11月1日の住民投票で反対が多数になったことによって、大阪都構想はひとまず幕引きとなった。 安堵と、歓喜と、互いの労をねぎらう乾杯と、少しの休息が終わったら、この10年間の維新との闘いを振り返ろう。何がここまで維新をのさばらせる要因だったのか、闘いがどこまで来ているのか、今回の住民投票で何が変わるのか、次にどこへ進むべきなのか。活発な議論を交わしていこう。

 漫才師の西川のりお氏は、都構想を支持する理由として、次のように語っている(『毎日』10月23日付)。

 「漫才ブームの1980年代、…東京のテレビ局には『大阪の芸人にはかなわない』という空気があった。商売の世界でも、大阪には松下電器産業(現パナソニック)のような元気な会社がたくさんあった。しかし今は、在阪テレビ局ですら東京に迎合し、…企業は東京に流出し、大阪の電気街・日本橋やおもちゃ屋が集まる松屋町筋商店街は、関東資本の家電量販店に客を奪われた。都構想が正解とは言い切れないが、『何かしなければ』という気持ちからおおむね賛成だ。反対多数になれば、現状のまま…」。

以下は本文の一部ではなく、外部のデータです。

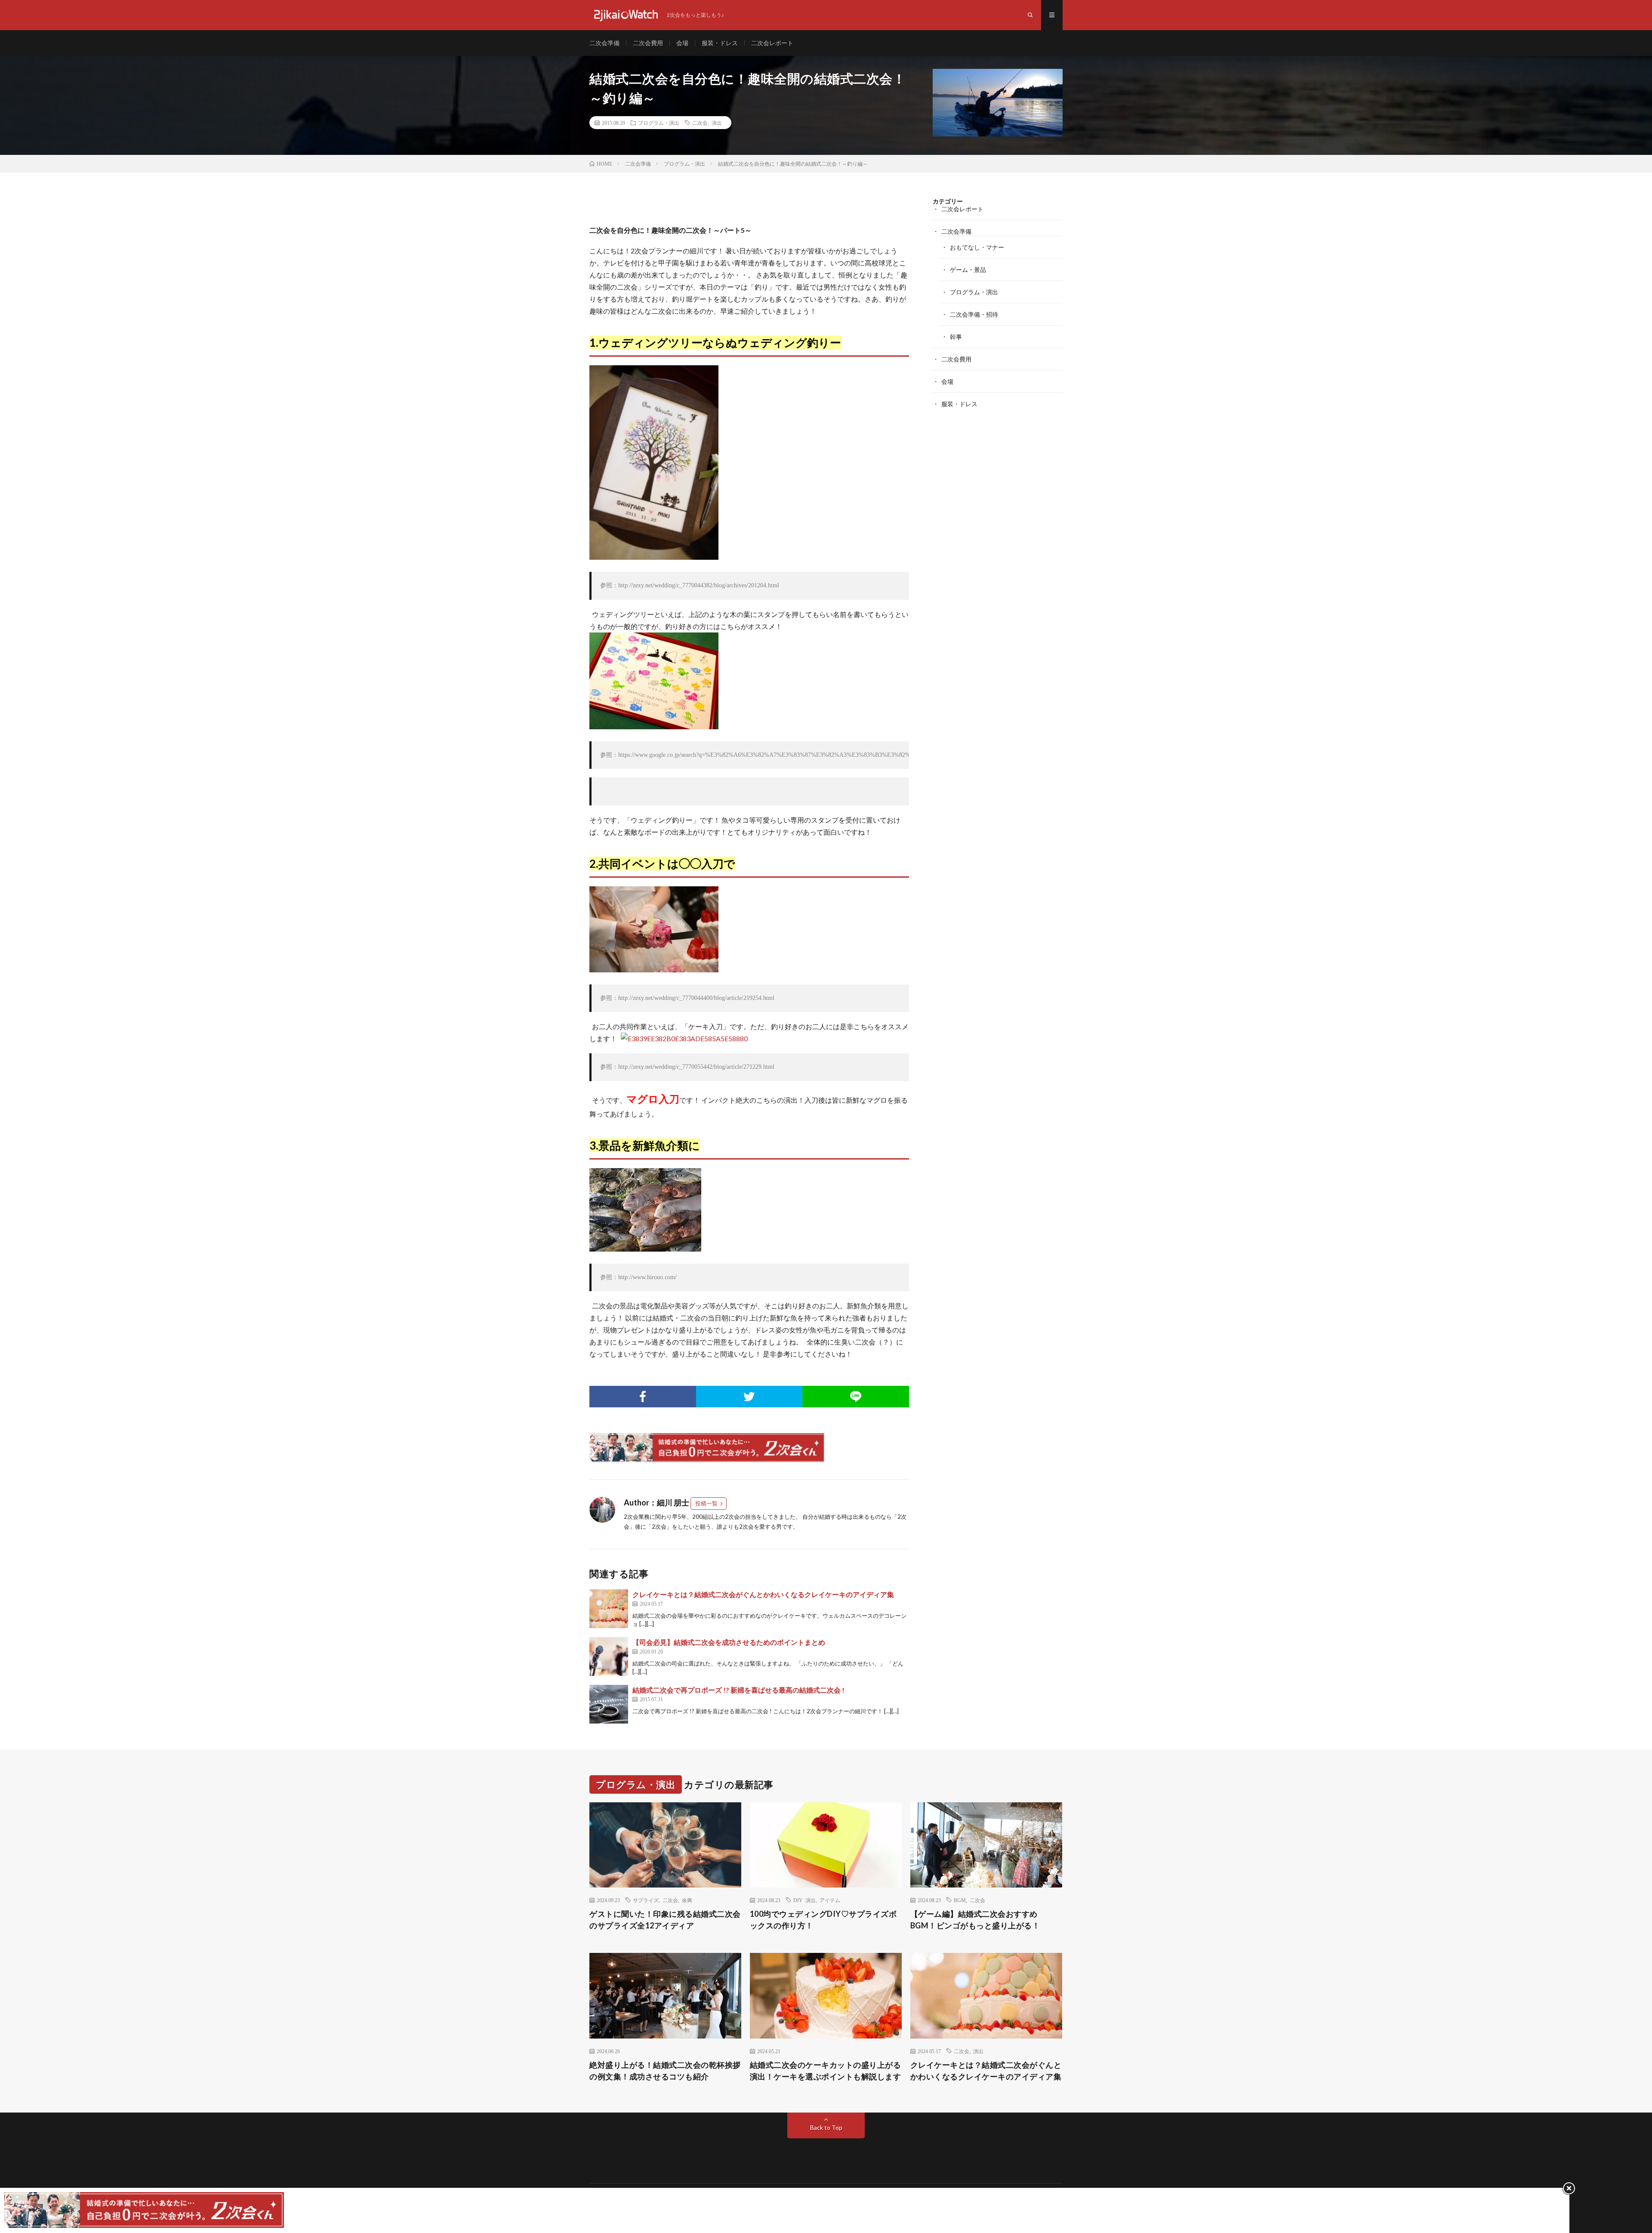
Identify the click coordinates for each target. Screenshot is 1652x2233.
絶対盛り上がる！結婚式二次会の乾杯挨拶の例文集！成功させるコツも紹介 (665, 2070)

 街頭宣伝でつっかかってくる都構想支持派の人でも、この種の言い方をする人が多かったという印象だ。大阪は府と市がいがみ合っているうちに東京に引き離され、横浜や名古屋にも追い抜かれている、という誤解だ。その誤解の上に、維新府政の下で「大阪が成長してきた」という誤解が重ねられる。そして「大阪の成長を止めるな」が維新の殺し文句となった。

 これは、自治体の役割や住民自治のあり方についての完全な誤解である。あたかも自治体が経済成長の司令塔であるかのような言説が横行し、企業経営の論理で「効率化」が究極まで貫徹されるようになった。そこでは、トップダウンの意思決定と反対意見の徹底的な排除が常態化した。
 残念ながら自治体の現場からそれに対する抵抗らしい抵抗は見られなかったし、議会はますます無力化していった。

破壊と排除に抗う 真の住民自治を

都構想が法定協で可決され、市議会・府議会で採択された9月当初の時点では、住民投票での否決は相当に困難だと思われた。しかし、9~10月のさまざまなグループや個人の闘いの総和で、奇跡的な勝利が実現した。
 奇跡を起こしたのは、もちろん主体的要因が大きい。それについては各グループの総括の中で詳しく語られるだろう。本稿では、客観的要因として次のことだけ指摘する。

 ①コロナ危機によって、インバウンド頼りの成長戦略の基盤が失われたこと、②維新の独裁的なやり方への反発あるいは危惧が広がっていること、③中央政治と地方政治の捻れ(公明・自民支持層でも反対が多数)。
 報道されている投票結果の分析を見る限り、前回との比較で注目されるのは20代の若い人たちで反対が多数になったことと、いわゆる無党派層で反対が6割を超えたことだろう。

 30代・40代のいわゆる「ロストジェネレーション」の間では、前回同様、賛成が反対をかなり上回っている。残念ながら、この世代に「大阪市を守れ」というメッセージは、彼ら・彼女らが今直面している問題に寄り添い、希望を感じさせることができなかったのだろう。

 主要5紙の論評は共通して、①大都市制度のあり方について、維新の問題提起と実績は評価できる、②しかし、維新のやり方に問題があった、③今後は、大都市制度のあり方について複数の選択肢を出して検討を進めるべき、と指摘している。いずれも自治体が経済成長の推進力となるべきという誤った前提に立って、財源と権力をどこに集中するべきかという議論だ。

 私たちが目指すべきなのはその真逆、開発主義とそれに伴う破壊と排除に抗して、住民の自治を取り戻すことである。